## Document passage:
* Start *
Proceedings of the Prehistoric Society, 81, pp 125-148
Non-invasive survey in the Stonehenge ‘Triangle’, Amesbury, Wiltshire, has highlighted a number of features that have a significant bearing on the interpretation of the site. Geophysical anomalies may signal the position of buried stones adding to the possibility of former stone arrangements, while laser scanning has provided detail on the manner in which the stones have been dressed; some subsequently carved with axe and dagger symbols. The probability that a lintelled bluestone trilithon formed an entrance in the north-east is signposted. This work has added detail that allows discussion on the question of whether the sarsen circle was a completed structure, although it is by no means conclusive in this respect. Instead, it is suggested that it was built as a façade, with other parts of the circuit added and with an entrance in the south.
Like Petrie (1880), E. H. Stone (1924, 5, 73) commented that an ‘examination of the stones at Stonehenge would appear to show that the builders were unable to obtain sufficient material of suitable quality and of large enough size to properly fulfil their requirements’, while Atkinson could only conclude that the builders ‘were hard put to find sufficient blocks of the requisite size to complete the circle’ (Atkinson 1979, 38). ........... Implicit in this is that the north-east sector was constructed first and the south-west built almost as an afterthought, or at least added subsequently.
* End *
## Material provided:
* Start *
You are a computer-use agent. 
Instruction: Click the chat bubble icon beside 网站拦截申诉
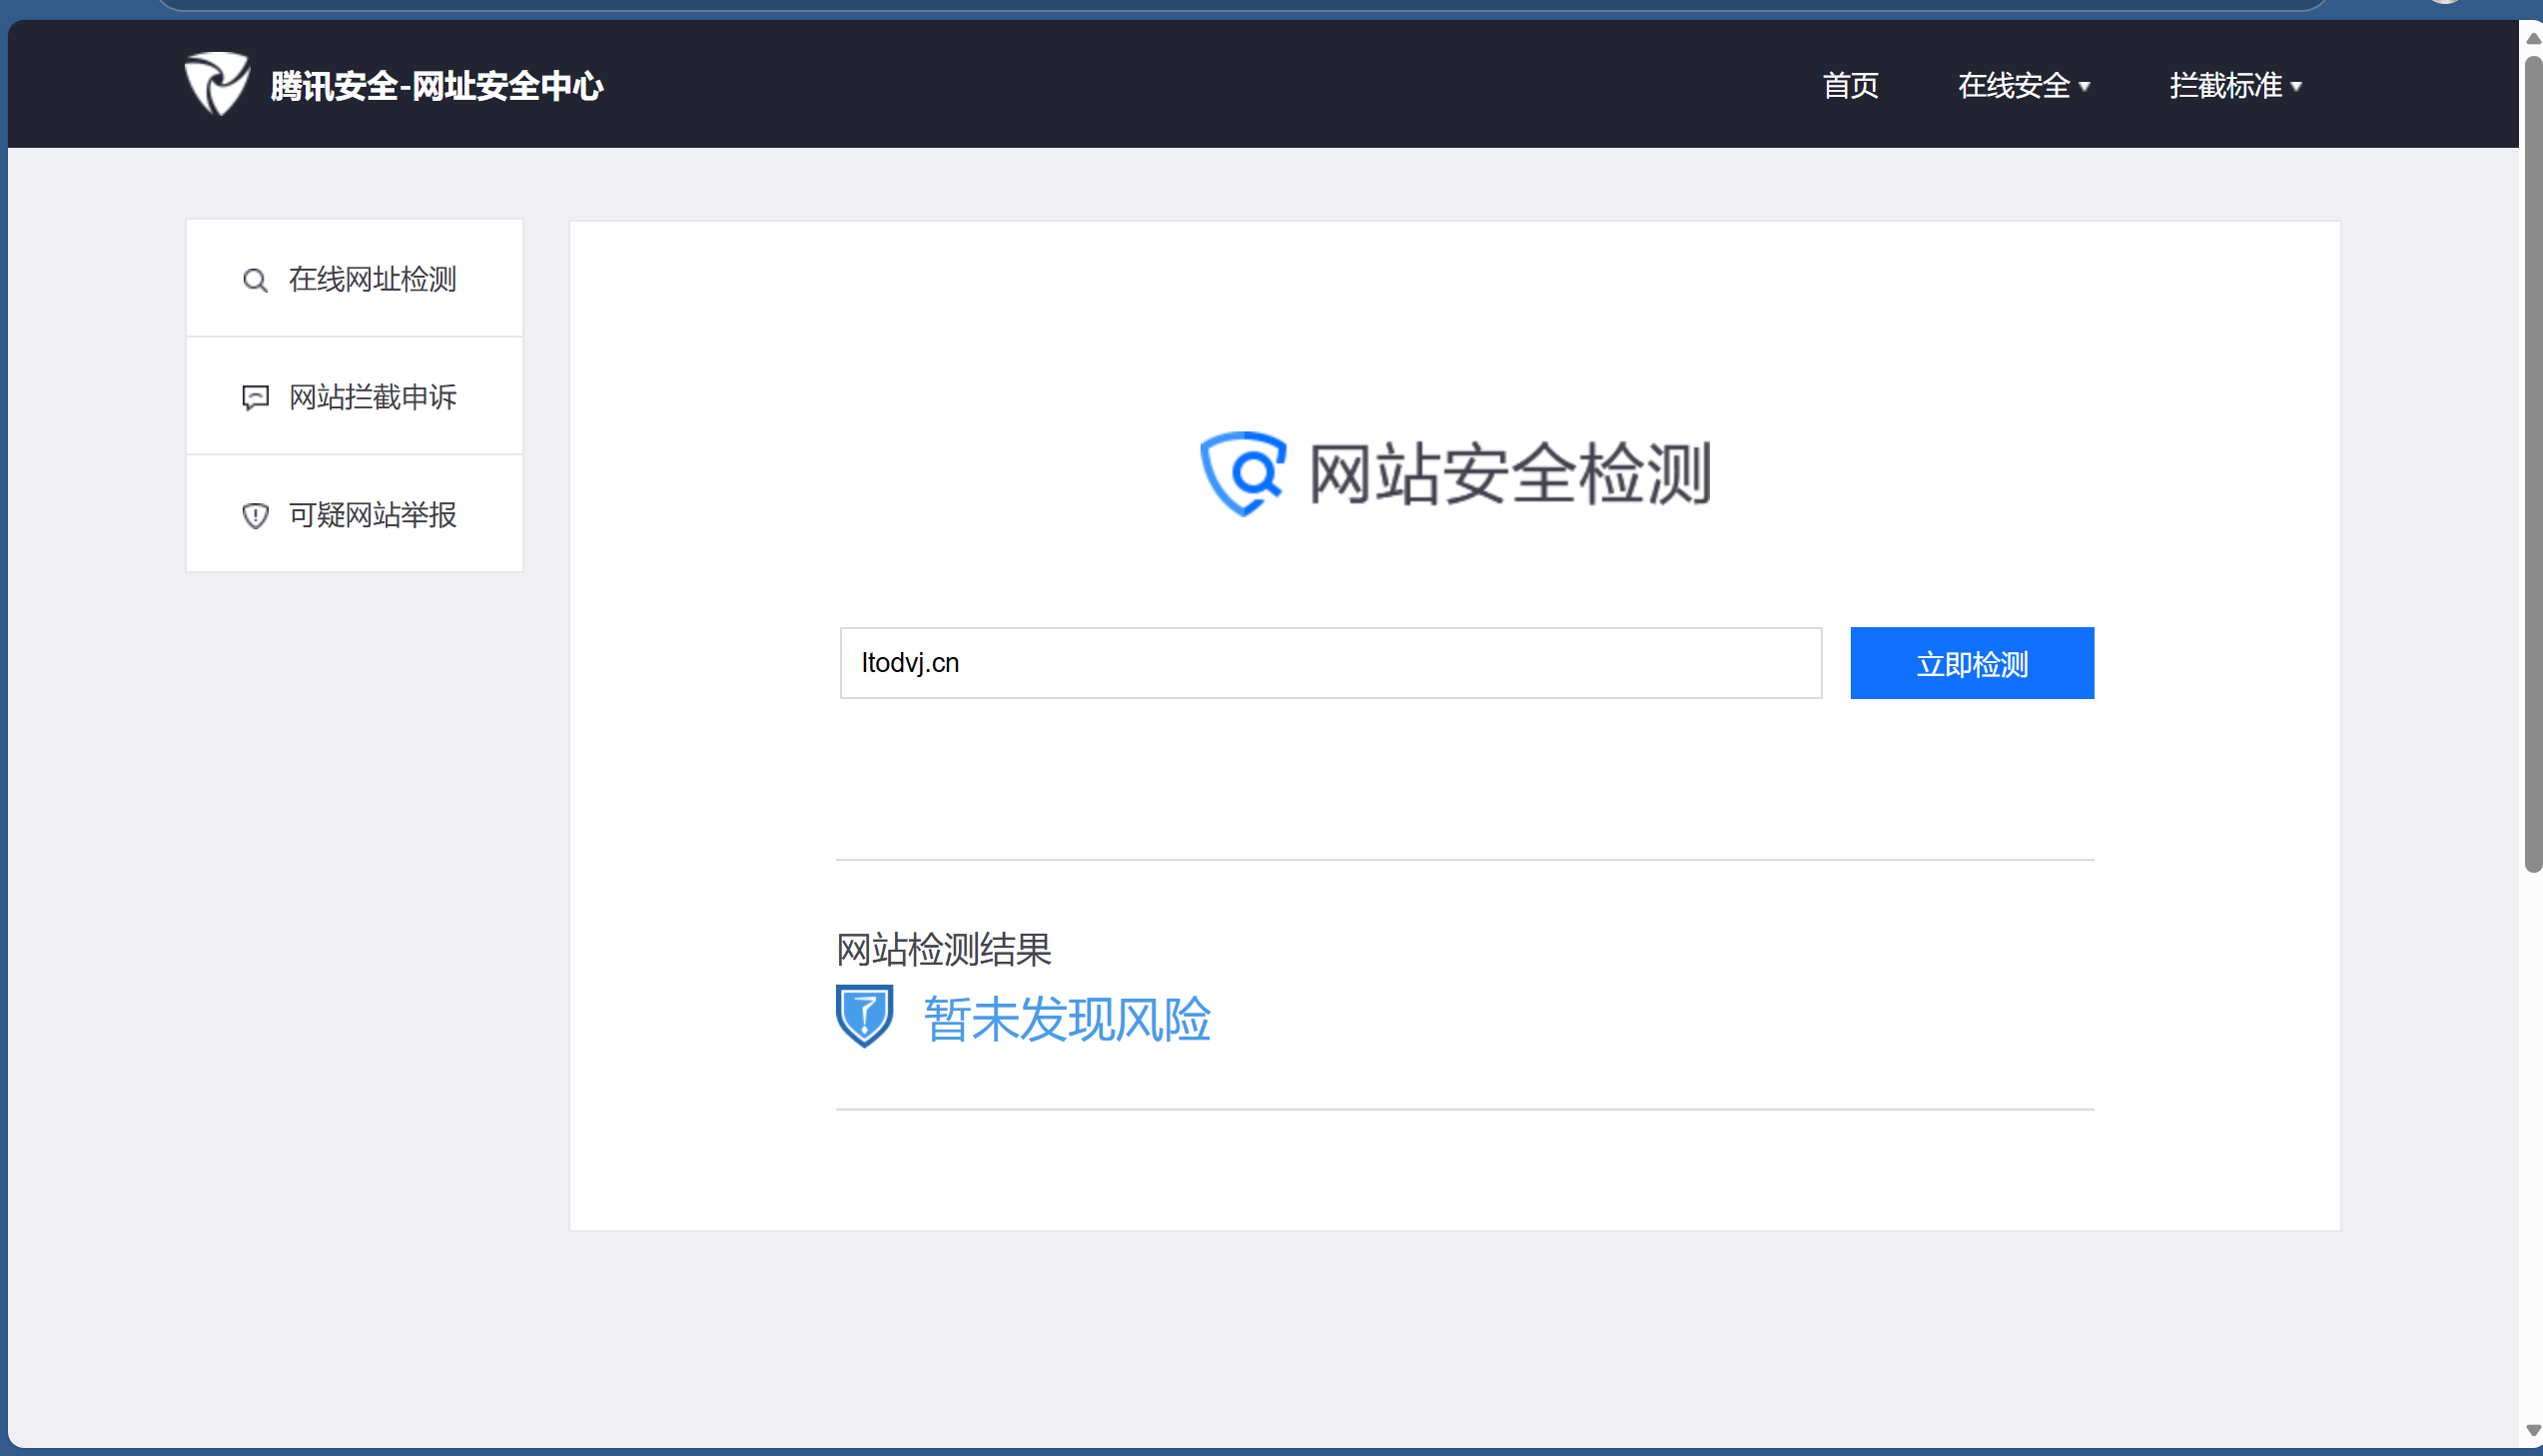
* End *
## What you need to do:
1) In the Stonehenge passage, what symbols were later carved on some of the dressed stones?
2) Quote the Stonehenge passage word for word, between "Like Petrie (1880), E." and "least added subsequently.", inclusive.
3) Write what comes next in the Stonehenge passage, picking up after its final sentence.

## In response:
1) Axe and dagger symbols.

2)
Like Petrie (1880), E. H. Stone (1924, 5, 73) commented that an ‘examination of the stones at Stonehenge would appear to show that the builders were unable to obtain sufficient material of suitable quality and of large enough size to properly fulfil their requirements’, while Atkinson could only conclude that the builders ‘were hard put to find sufficient blocks of the requisite size to complete the circle’ (Atkinson 1979, 38). ........... Implicit in this is that the north-east sector was constructed first and the south-west built almost as an afterthought, or at least added subsequently.

3)
Taken together, there is little evidence to support the notion of a circle completed to a ‘planned norm’. Instead, like many chambered tombs, there appears to have been a conspicuous façade which was given a considerable degree of structural prominence (Tilley 2007, 200–1). Elsewhere there is irregularity and variability, but it is this very uncertainty that may provide insight into the processes involved at the site.
They also say: It may even be that the newly discovered mound within the stone settings (Field et al. 2014) provided a focus for the earliest activity here. Whether natural or artificial, situated in the south-east quadrant of the stone settings it provides a new research focus and invites investigation into origins, site development, and the search for earlier arrangements – perhaps even single monoliths such as the menhir-like Stone 16 or alignments incorporating the Altar, Slaughter, and Heelstone, as much as the nature of use of the major stone settings.
Ever so gently, they conclude: .........it is acknowledged that some perceptions of the monument have become fixed in the public imagination largely as a result of Atkinson’s extensive media work during the 1950s and 1960s and the countless magazine articles that it spawned.